Initial Findings, Oddities, and Thoughts

  • UBI is taking an extremely long time (~50s) to attach to the MTD device on the XO I am currently using for this testing. UBI attach time does scale linearly w.r.t flash size, however the 50s seems wrong. According to this, we should only take about 2 seconds. At attach time I see a warning "UBI warning: ubi_eba_init_scan: cannot reserve enough PEBs for bad PEB handling, reserved 74, need 79" b/c my system partition has 5 bad PEBs in it and this may be related. Update: This ended up being related to having debug messages enabled for UBI which would spew data to syslog on every access. Disabling this reduced mount time to < 2s.
  • I made a mistake in my calculations above by rounding 329.3125 down when I should be rounding it up as this is the overhead. This did not seem to impact UBIs ability to attach to the device our mount the filesystem.
  • I was concerned about the status of bind mounts on top of UBIFS but everything seems to be working OK.
  • By default, we're reserving 1%, or about 9MiB of the device for handling bad blocks. As discussed in this email, it would be interesting to know what are usage patterns are and simulate the expected lifecycle of the device to see if this is too little or too much.
  • If we can enable sub-page writes on our flash device, we can recover some extra space from UBI.

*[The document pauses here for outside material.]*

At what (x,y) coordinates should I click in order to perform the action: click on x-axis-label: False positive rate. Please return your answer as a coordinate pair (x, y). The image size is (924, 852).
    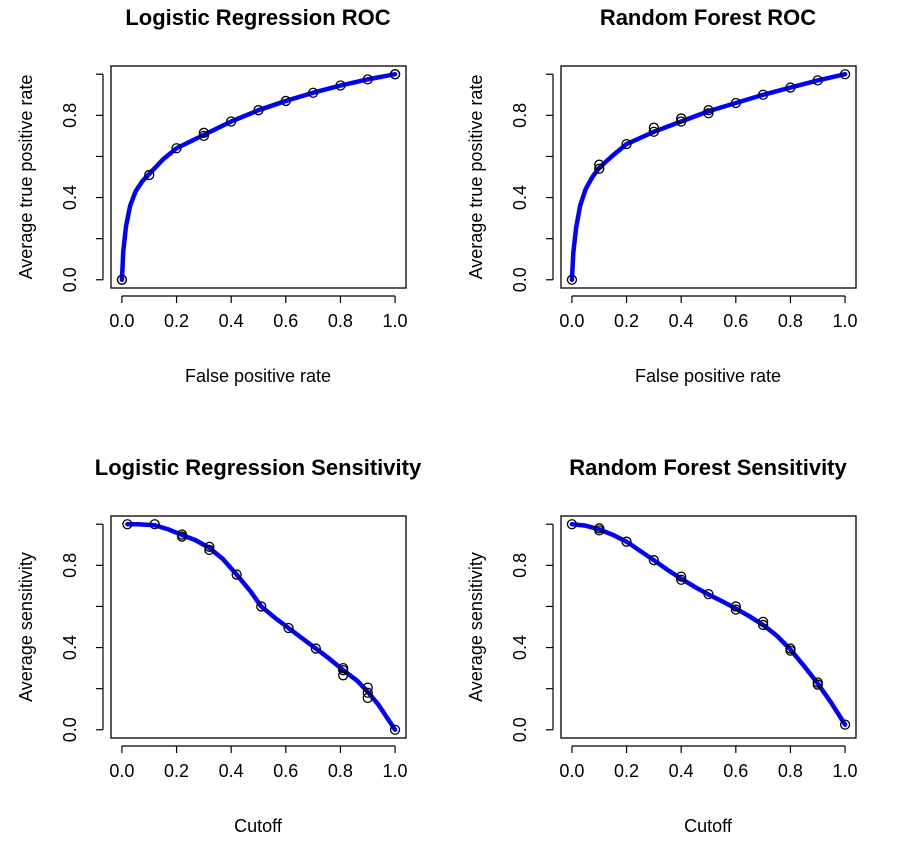
    Looking at the image, I should click on (258, 376).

Image Download and Installation

  • Make sure your XO is running the latest OFW. The best way to do this is to update it to 8.2.0.
  • Download the following files to a USB stick:
 http://dev.laptop.org/~dsaxena/ubi_test/data.img
 http://dev.laptop.org/~dsaxena/ubi_test/nand.img
  • Boot the laptop with USB stick and escape into the OFW prompt.
  • Run:
ok dev nand   : write-blocks write-pages ;  dend
write-blocks isn't unique # You can ignore this
ok update-nand u:\data.img
  • At this point OFW will erase the flash and copy the contents of the nand.img file to flash. When complete you can simply reboot the system.